Liquid Jet Instability and Dynamic Surface Tension Effect on Breakup
L. Yang, and C. Bain. NIP25: International Conference on Digital Printing Technologies and Digital Fabrication 2009, page 79--82. Society for Imaging Science and Technology, (Sep 20, 2009)
We studied the instability of a liquid jet by confocal microscopy, a non-invasive three-dimensional imaging technique. The amplitude of jet oscillation can be measured from its early stage to the vicinity of the jet breakup with a radial resolution of 80 nm. A continuous jet with a diameter of 100 µm and mean velocity of 5.6 ms–1 was perturbed at a frequency of 11.8 kHz.
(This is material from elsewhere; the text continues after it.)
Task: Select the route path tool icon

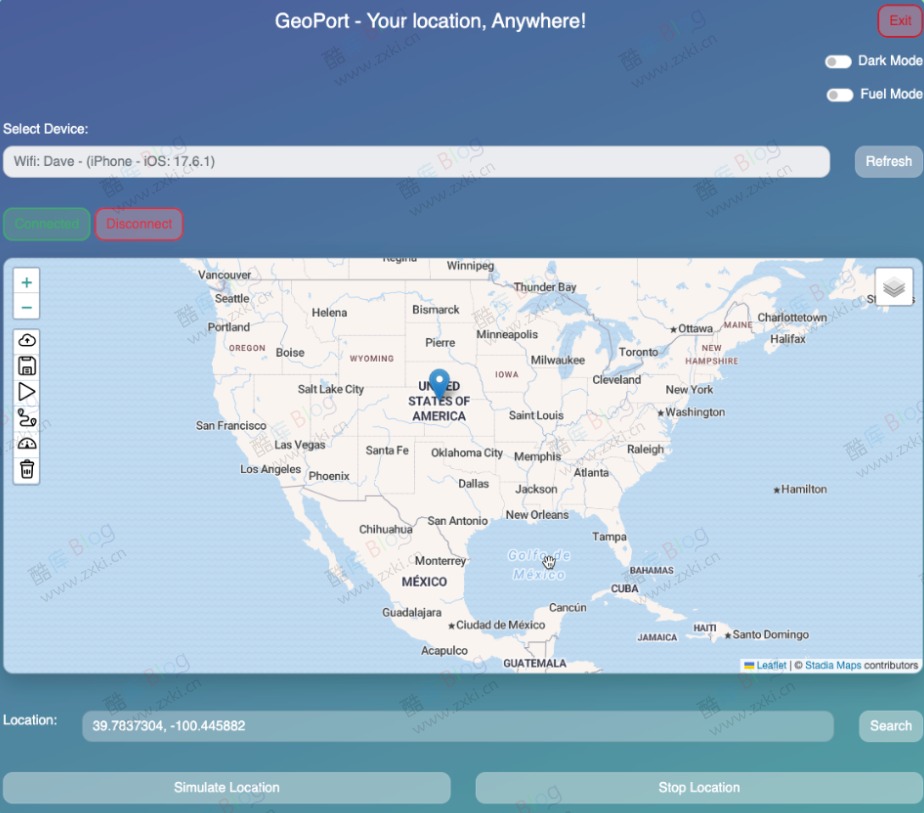Action: pyautogui.click(x=27, y=418)
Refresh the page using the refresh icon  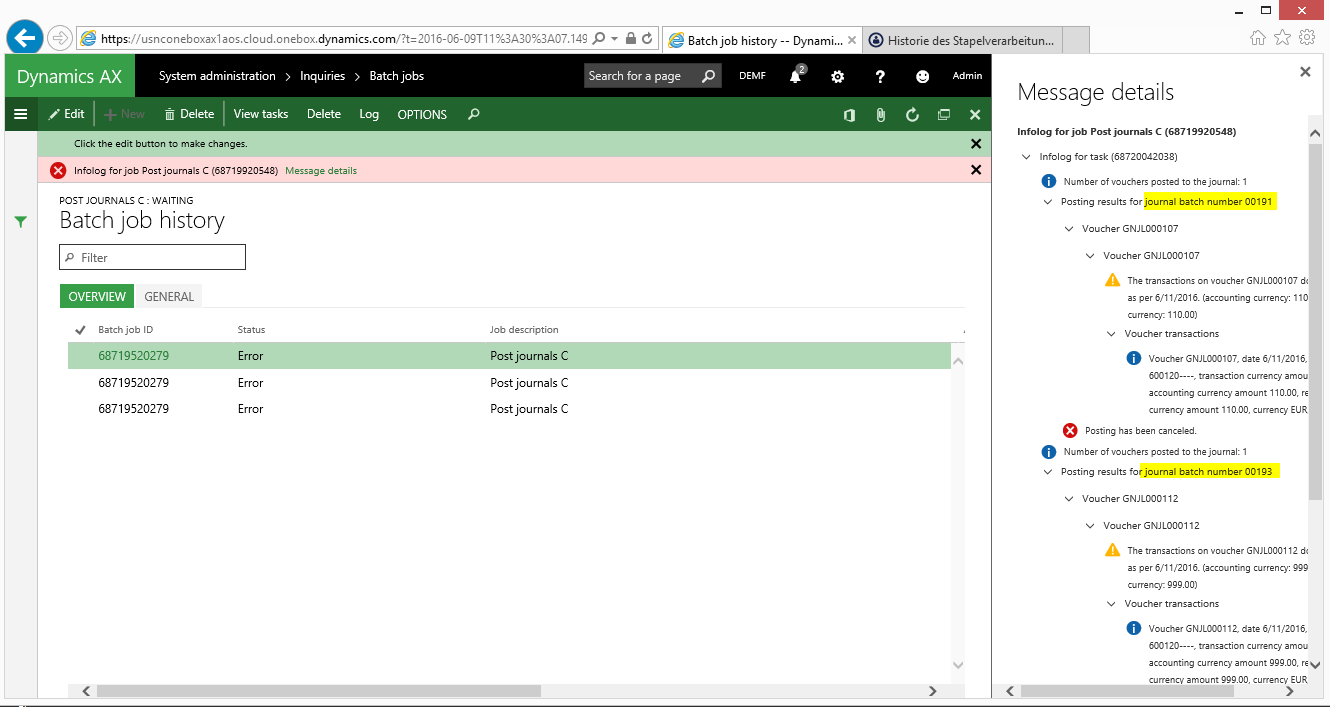pyautogui.click(x=912, y=115)
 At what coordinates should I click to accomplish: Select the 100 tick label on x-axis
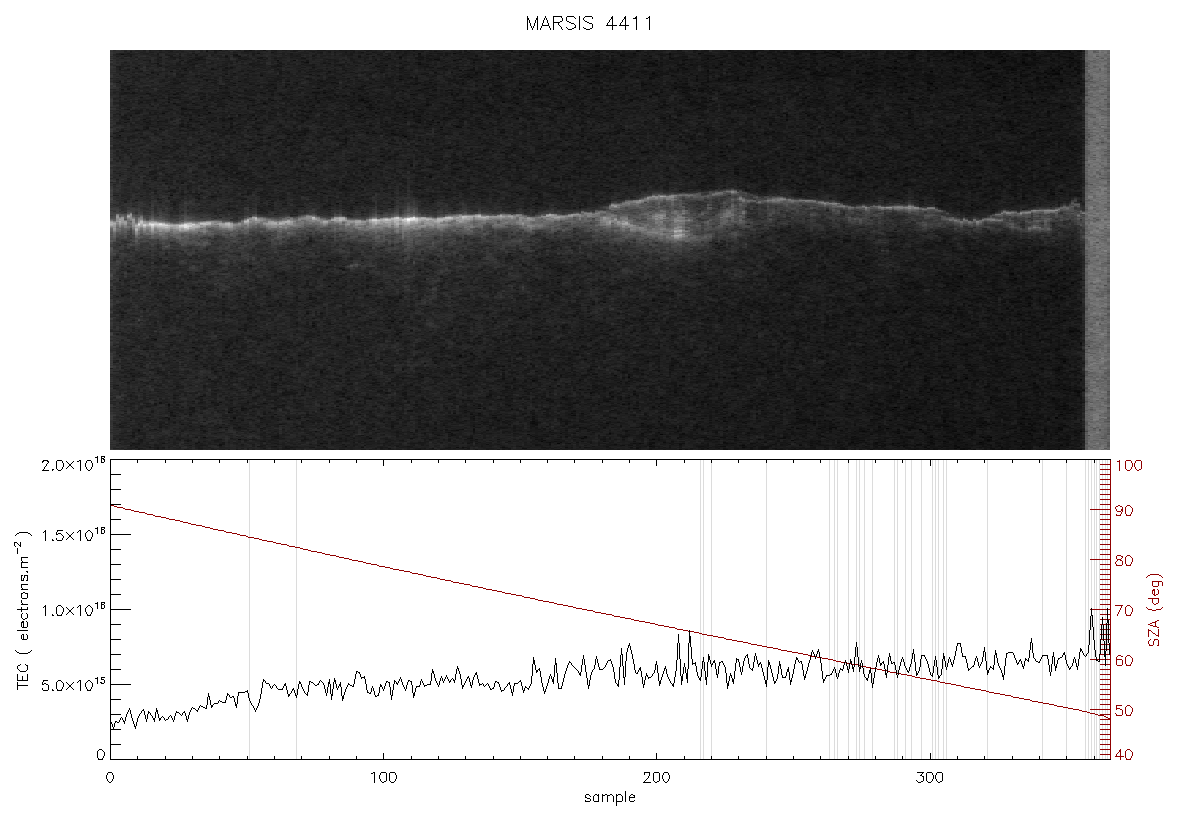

The growth rate of the sinusoidal instability was used to determine the dynamic surface tension of water and of surfactant solutions at a surface age of = 1 ms, using an established linear, axisymmetric, constant property model. A commercial aqueous non-ionic Gemini surfactant Surfynol 465 reduced the dynamic surface tension more efficiently than an anionic surfactant sodium dodecyl sulphate (SDS). The effect of surfactant on the jet breakup length has also been studied. We applied the confocal imaging system to study the temporal evolution of a ligament which starts from a concave neck and eventually develops into a satellite drop. The pinch-off process has been studied in detail. It is found that the final stages of ligament rupture are the same for water and surfactant solutions. The time taken for the satellite drop to be engulfed by the following drop depends on the surfactant concentration.